In welchem Land würdest du gerne arbeiten?

Ich hätte Lust auf Australien.

Hast du Lieblingsbücher?

Habe keine bestimmten. Derzeit liegen öfter Designbücher in greifbarer Nähe, aber ich lese auch gerade „Body Language- 7 easy lessons to master the silent language“, um mein Englisch mal wieder ein wenig auf Vordermann zu bekommen. Wird auch langsam Zeit! 😉

Mit wem würdest Du gern einen Monat lang tauschen?

Mit meiner Katze.

Essen, schlafen, essen, kraulen lassen, essen, schlafen, essen – ein tolles Leben.

Deine Lieblingsdesignblogs?

Ich mag Illustrationen und bin gestern auf www.illustration-design.blogspot.com gestoßen.

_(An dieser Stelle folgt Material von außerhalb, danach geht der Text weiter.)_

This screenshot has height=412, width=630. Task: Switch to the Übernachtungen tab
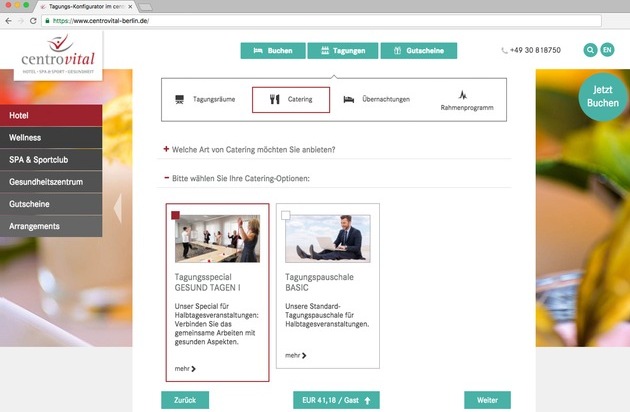pyautogui.click(x=376, y=99)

Und ich muss sagen, das, was ich da sah, gefiel mir.

Was sagt man dir nach?

Ich sei zu pessimistisch. (Eigentlich bin ich nur Realist mit Erfahrung.)
Ich sei verfressen. (Eigentlich bin ich nur jemand, der öfter als andere genießen möchte)
Ich sei neugierig. (Eigentlich möchte ich nur alles wissen.)

Was magst Du an dir gar nicht?

Ich muss ja leider ehrlich sein:

Meinen Pessimismus, meine Verfressenheit und meine Neugier.

Welche Tipps hast du für die Frischlinge im 1. Semester?

Habt Spaß, seid offen für Neues, haltet Ohren und Augen offen, versucht auch außerhalb der Schule neue kreative Herausforderungen in Angriff zu nehmen und genießt einfach die Zeit!